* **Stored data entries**
::::::::

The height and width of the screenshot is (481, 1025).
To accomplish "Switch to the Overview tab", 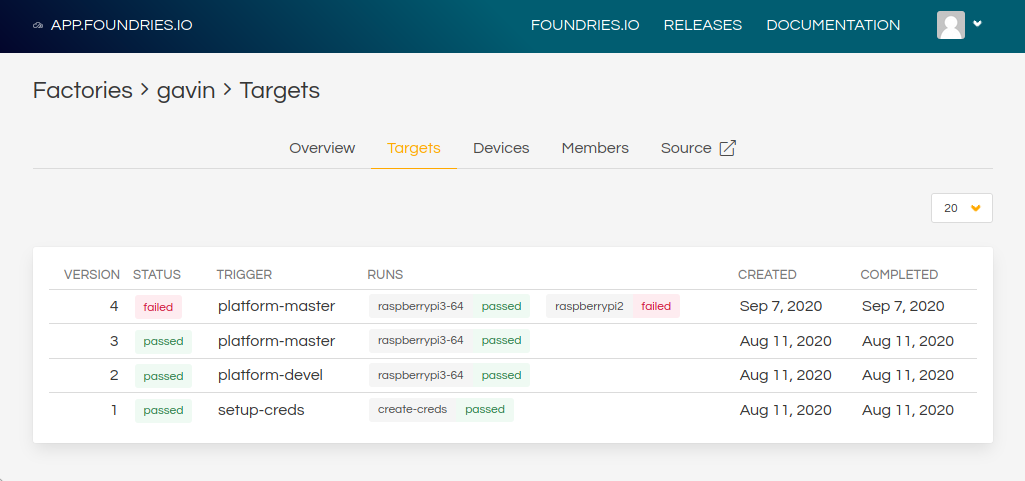I will 322,148.
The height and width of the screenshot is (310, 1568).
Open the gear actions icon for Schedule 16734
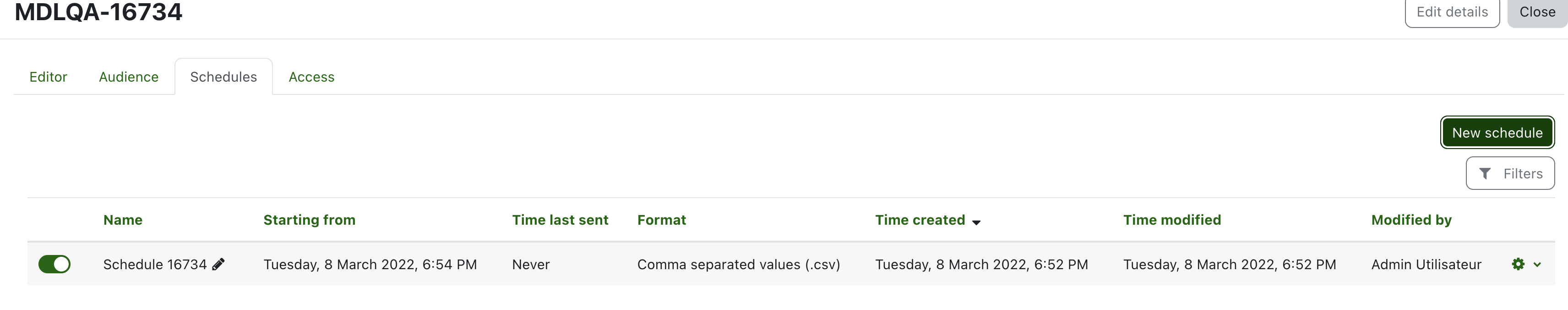pyautogui.click(x=1518, y=264)
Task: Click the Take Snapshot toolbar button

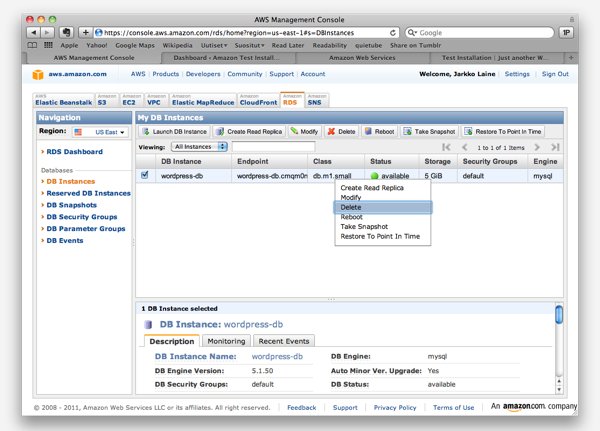Action: tap(430, 131)
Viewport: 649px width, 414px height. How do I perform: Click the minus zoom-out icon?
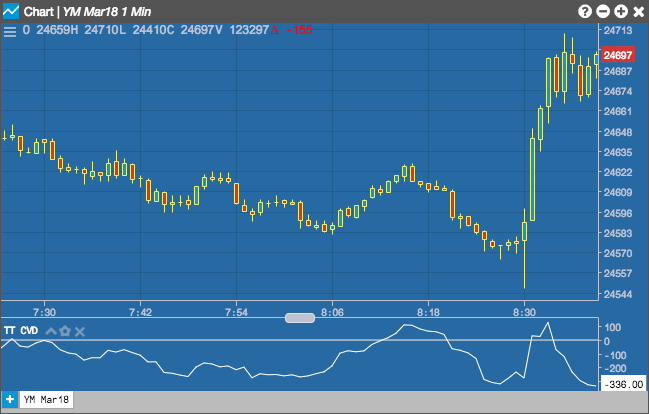(603, 11)
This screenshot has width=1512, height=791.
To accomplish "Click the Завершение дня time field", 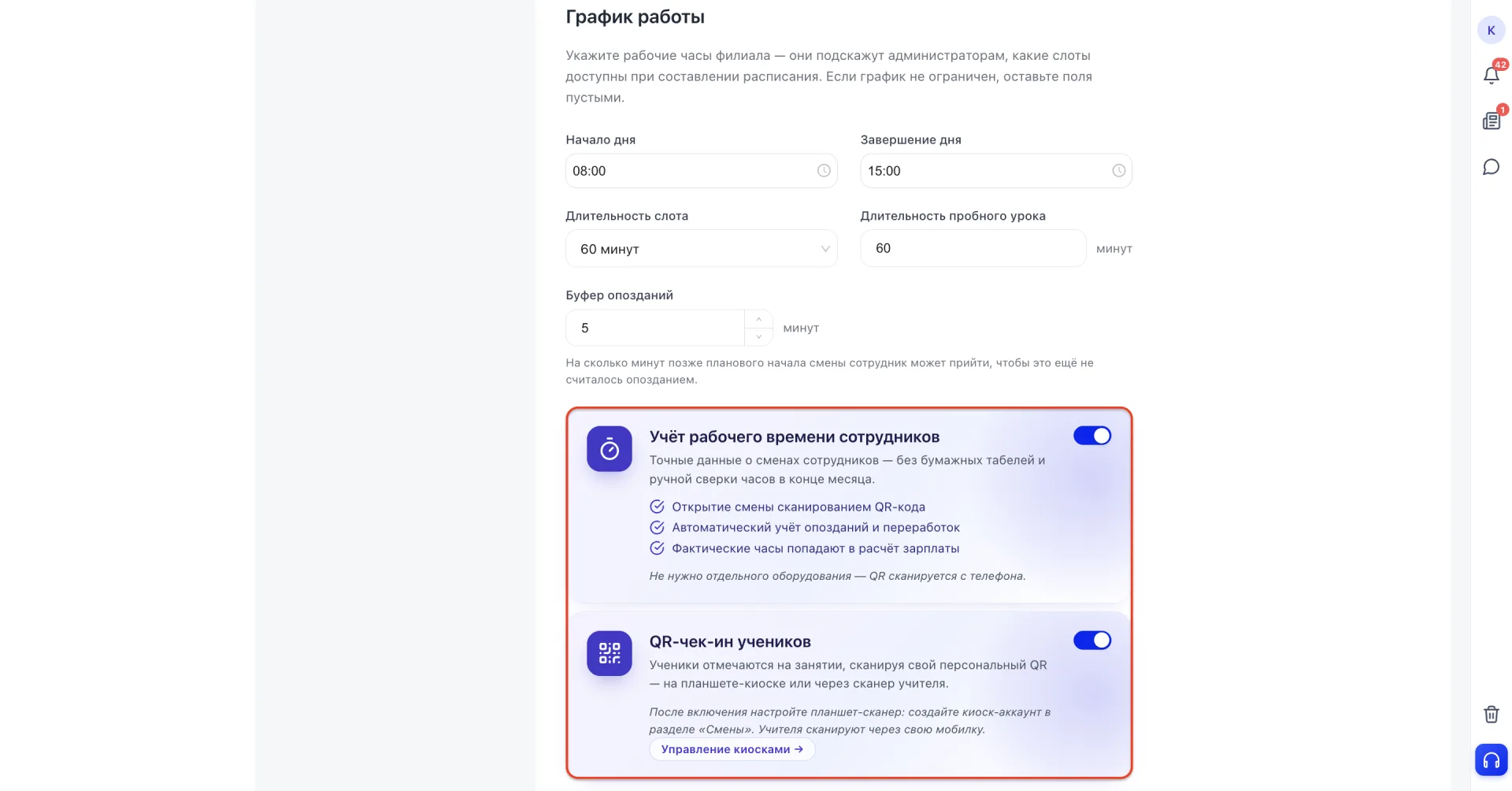I will pyautogui.click(x=995, y=171).
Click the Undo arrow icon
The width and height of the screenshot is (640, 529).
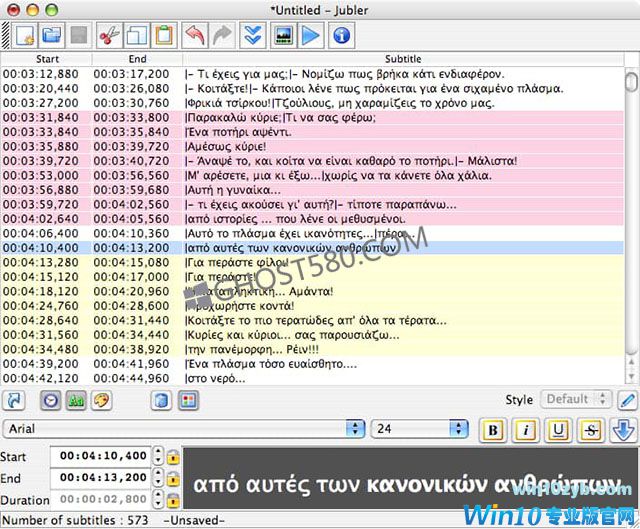tap(194, 37)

::::::::

* **What needs to be done**
Print exactly the line containing "The width and" and every line after it through the final line above, and leave all pictures out.

* **Written solution**
The width and height of the screenshot is (640, 529).
tap(194, 37)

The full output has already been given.